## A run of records
===============
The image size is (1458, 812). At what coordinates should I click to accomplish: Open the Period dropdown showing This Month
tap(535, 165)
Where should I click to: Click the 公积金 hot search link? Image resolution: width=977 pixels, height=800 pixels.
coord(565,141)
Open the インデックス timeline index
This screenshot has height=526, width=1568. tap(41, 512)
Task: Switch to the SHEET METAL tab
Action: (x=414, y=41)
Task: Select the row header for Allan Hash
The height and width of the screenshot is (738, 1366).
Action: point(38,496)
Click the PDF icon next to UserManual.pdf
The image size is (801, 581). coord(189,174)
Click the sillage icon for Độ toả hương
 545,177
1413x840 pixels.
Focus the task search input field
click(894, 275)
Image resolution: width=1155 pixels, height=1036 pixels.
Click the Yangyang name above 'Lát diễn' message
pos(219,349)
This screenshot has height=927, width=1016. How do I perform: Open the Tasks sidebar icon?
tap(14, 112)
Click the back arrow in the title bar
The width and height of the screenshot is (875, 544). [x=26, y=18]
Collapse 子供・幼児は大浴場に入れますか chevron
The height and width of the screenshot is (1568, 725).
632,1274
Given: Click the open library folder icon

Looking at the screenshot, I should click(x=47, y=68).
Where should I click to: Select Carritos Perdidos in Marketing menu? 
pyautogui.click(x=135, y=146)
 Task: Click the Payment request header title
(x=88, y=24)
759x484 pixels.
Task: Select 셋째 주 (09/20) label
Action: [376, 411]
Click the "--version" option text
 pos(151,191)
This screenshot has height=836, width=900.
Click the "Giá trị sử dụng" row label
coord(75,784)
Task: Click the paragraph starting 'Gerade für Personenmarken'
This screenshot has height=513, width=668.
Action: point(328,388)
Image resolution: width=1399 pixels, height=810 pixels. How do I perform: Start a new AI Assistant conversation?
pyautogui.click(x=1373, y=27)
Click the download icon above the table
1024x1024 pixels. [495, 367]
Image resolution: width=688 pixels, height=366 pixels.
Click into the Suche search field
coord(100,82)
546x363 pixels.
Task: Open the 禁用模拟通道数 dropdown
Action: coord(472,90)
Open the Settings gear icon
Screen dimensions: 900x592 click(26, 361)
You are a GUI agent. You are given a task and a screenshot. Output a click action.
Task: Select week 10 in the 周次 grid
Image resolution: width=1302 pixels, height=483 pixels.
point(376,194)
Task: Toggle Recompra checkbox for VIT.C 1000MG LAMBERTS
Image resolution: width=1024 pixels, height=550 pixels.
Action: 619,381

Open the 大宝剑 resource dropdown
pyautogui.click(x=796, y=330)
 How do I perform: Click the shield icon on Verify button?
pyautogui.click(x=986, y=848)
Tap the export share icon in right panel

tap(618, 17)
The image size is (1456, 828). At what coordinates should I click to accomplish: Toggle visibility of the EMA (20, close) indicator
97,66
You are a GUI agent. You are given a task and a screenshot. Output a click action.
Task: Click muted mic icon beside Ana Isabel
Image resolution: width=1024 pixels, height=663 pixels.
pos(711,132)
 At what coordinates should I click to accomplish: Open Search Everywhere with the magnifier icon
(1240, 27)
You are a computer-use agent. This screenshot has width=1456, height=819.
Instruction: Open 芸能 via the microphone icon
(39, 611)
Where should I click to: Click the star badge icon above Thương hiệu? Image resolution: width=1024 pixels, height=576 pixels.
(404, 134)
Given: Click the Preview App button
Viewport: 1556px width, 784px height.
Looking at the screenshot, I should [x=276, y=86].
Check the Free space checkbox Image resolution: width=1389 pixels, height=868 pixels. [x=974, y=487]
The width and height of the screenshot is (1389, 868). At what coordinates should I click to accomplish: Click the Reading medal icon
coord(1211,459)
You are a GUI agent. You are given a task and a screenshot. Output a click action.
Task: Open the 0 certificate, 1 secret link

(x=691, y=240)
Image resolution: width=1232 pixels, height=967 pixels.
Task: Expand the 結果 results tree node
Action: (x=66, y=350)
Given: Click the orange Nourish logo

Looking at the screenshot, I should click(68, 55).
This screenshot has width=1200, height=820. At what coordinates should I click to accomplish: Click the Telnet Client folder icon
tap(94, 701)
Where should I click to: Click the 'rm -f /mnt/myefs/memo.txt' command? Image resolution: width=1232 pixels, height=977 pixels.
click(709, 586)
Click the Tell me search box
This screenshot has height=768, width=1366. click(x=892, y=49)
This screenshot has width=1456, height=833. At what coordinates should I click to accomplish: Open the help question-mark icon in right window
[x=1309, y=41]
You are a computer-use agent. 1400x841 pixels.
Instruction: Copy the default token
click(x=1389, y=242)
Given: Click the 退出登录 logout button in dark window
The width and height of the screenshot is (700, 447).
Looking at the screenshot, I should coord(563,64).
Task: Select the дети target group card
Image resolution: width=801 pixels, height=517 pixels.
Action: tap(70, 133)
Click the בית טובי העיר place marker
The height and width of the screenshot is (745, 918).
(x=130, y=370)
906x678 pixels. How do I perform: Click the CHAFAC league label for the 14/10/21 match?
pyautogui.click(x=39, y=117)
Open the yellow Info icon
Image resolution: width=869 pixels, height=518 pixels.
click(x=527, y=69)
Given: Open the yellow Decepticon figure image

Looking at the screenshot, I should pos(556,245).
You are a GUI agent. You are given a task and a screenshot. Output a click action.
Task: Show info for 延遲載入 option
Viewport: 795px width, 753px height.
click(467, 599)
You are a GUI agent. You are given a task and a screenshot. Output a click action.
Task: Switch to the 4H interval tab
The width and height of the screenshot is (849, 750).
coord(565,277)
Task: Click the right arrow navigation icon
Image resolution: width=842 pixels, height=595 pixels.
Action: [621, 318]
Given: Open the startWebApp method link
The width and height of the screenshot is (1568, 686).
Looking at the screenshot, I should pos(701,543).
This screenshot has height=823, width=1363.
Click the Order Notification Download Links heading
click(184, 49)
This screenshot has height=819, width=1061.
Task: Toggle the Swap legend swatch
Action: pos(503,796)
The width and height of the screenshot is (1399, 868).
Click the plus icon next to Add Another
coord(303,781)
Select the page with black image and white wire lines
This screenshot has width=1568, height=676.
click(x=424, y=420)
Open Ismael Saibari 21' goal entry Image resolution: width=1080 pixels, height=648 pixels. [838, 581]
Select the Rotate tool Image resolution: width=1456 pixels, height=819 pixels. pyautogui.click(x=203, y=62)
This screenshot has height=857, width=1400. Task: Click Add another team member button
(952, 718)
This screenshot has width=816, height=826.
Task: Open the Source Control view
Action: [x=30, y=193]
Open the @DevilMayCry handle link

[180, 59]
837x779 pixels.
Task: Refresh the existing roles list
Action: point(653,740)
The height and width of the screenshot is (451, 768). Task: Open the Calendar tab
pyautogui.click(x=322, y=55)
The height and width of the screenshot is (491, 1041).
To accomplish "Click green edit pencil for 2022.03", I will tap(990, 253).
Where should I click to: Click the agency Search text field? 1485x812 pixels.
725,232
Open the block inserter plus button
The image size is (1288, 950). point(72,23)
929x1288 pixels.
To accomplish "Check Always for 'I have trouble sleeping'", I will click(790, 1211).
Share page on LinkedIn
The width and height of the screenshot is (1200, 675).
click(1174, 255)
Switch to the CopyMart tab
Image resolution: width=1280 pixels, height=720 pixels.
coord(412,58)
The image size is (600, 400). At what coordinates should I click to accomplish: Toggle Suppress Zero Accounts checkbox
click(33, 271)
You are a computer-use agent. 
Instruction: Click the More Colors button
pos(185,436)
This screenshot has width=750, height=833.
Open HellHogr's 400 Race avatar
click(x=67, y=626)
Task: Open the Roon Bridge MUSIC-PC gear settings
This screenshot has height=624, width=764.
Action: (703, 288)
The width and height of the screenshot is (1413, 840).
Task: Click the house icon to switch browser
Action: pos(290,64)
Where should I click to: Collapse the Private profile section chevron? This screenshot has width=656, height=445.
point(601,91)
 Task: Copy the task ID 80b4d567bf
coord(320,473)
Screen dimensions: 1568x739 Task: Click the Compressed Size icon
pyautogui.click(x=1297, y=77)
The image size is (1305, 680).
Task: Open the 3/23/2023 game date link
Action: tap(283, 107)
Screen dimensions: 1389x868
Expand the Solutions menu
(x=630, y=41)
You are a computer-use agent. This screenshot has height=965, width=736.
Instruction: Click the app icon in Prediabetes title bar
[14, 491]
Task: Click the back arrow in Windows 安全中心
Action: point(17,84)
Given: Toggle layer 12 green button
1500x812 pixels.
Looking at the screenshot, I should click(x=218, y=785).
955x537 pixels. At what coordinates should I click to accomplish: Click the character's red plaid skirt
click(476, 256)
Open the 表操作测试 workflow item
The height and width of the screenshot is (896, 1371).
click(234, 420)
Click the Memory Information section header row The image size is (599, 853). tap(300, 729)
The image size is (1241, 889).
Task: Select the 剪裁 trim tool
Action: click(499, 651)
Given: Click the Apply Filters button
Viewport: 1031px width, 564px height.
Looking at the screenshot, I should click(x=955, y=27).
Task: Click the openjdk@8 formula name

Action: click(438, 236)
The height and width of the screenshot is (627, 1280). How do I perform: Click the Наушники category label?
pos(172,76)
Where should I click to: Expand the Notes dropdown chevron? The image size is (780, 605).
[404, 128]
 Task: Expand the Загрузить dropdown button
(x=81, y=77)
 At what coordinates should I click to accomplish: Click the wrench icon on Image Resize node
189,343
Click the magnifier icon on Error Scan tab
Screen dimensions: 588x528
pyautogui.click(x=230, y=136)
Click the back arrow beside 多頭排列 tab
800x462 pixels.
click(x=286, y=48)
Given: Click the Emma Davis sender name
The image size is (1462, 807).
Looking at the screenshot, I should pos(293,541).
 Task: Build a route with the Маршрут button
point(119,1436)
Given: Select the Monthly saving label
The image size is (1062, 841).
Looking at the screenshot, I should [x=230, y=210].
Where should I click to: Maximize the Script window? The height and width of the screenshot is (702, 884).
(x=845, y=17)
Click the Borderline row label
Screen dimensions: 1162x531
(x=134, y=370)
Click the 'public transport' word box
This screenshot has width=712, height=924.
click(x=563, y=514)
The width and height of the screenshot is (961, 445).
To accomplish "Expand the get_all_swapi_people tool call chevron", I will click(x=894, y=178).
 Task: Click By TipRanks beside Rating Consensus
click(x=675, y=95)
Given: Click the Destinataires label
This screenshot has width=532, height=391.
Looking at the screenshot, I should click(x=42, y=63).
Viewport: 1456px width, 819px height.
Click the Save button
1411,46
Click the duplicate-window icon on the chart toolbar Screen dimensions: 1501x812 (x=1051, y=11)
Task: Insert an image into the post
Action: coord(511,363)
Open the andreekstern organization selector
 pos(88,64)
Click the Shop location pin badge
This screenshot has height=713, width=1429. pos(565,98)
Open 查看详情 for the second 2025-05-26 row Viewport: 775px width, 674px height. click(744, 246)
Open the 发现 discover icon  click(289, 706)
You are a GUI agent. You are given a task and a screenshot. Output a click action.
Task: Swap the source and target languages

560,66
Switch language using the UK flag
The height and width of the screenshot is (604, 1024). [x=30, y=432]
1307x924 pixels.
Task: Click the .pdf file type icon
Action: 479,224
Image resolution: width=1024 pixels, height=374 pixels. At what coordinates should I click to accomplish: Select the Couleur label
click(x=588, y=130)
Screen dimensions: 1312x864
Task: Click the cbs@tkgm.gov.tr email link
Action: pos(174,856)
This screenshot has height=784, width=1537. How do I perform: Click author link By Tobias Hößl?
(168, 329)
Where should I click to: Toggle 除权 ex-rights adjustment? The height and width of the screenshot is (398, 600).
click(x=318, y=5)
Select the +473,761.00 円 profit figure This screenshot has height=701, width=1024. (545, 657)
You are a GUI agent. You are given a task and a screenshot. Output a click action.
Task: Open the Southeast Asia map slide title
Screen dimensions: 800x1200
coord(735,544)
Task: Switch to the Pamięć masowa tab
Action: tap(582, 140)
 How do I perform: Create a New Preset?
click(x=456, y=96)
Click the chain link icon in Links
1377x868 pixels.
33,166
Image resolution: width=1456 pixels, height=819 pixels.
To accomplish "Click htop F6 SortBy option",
===============
## Problem
Identify each row above that contains the word "name" and copy those rows out in full. Case counts when matching.

## Exercise output
Click the Yangyang name above 'Lát diễn' message
Task: Click the openjdk@8 formula name
Given: Click the Emma Davis sender name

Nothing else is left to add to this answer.